The Value of a Degree

"Gold and silver, like other commodities, have an intrinsic value, which is not arbitrary, but is dependent on their scarcity, the quantity of labor bestowed in procuring them, and the value of the capital employed in the mines which produce them." - David_Ricardo



In economics, the value of an item is very often determined by its scarcity.  As a thing becomes more common, its value drops.  There was a time, not so very long ago when an original model 1863 Remington rifle came free, with a subscription to the NRA Magazine, now they can't be found for less than three hundred dollars.  



An even better example can be found in the Spanish Price Revolution.  Beginning in 1470, gold and silver began pouring into Spain from its colonies in the new world.  Literal mountains of silver were leveled and sent to back to Spain.  As silver became ever more common, its value plummeted.  With frightening rapidity, the silver coin in the average persons pocket lost its buying power.  Inflation at work.

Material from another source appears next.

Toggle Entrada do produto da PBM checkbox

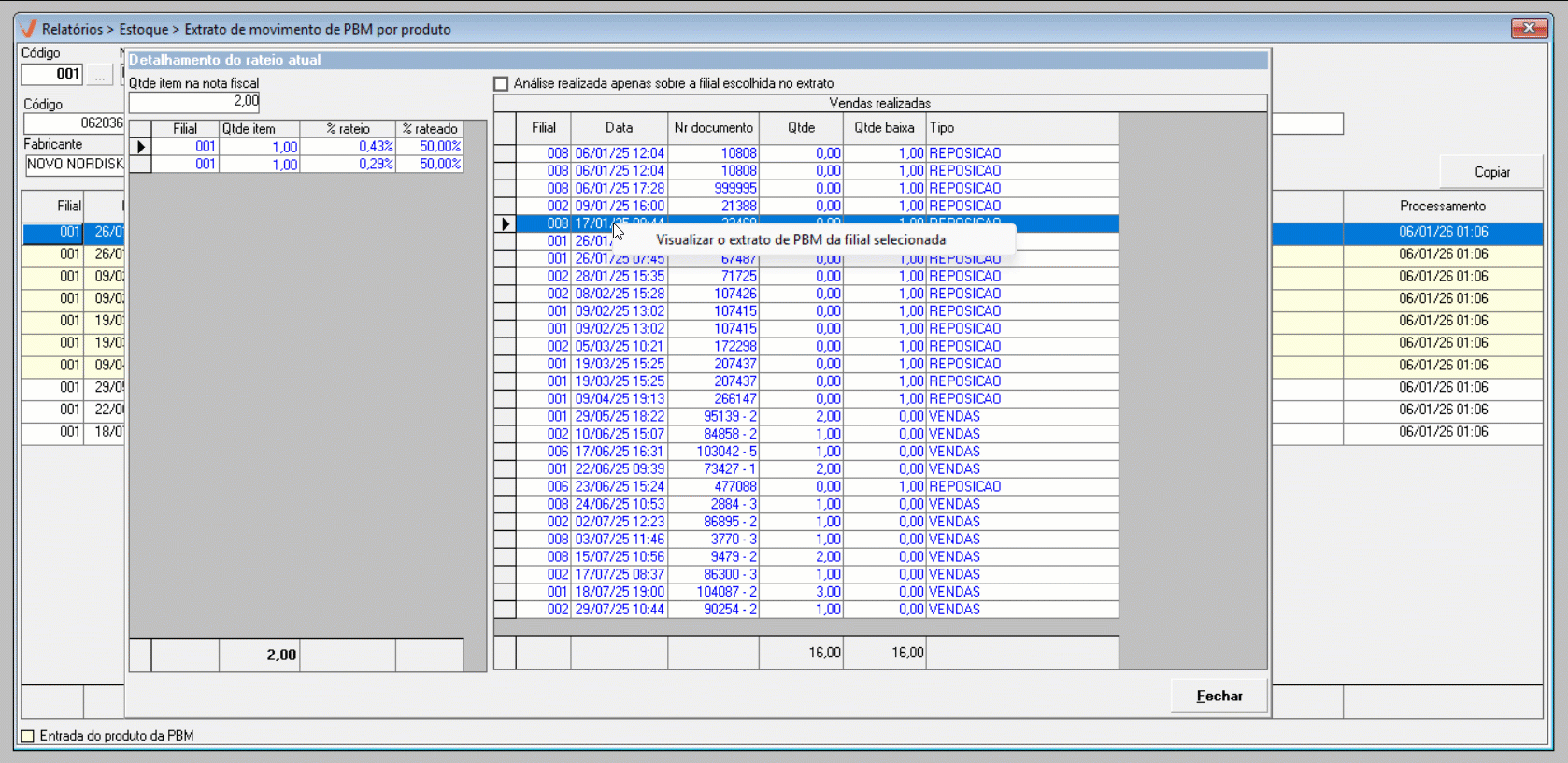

We have spent decades pumping out as many degree holding graduates as possible.  Colleges and Governments incessantly claim that the key to a successful life lies in a diploma.  Much to the detriment of all, this campaign of Collegiate promotion has been largely successful. Today in America almost 40% of the population has a degree, and nearly 70% of high school students become enrolled in College.  These ever-growing percentages show how, like Spanish silver, degrees are becoming more common with each passing year, and thus less valuable. 



As degrees become more common, not only are those currently enrolling being lied to, but it also hurts people who already have their degree.  Like the silver in the pockets of 15th century Spaniards, the diploma on your wall is likely not worth what it was on graduation day.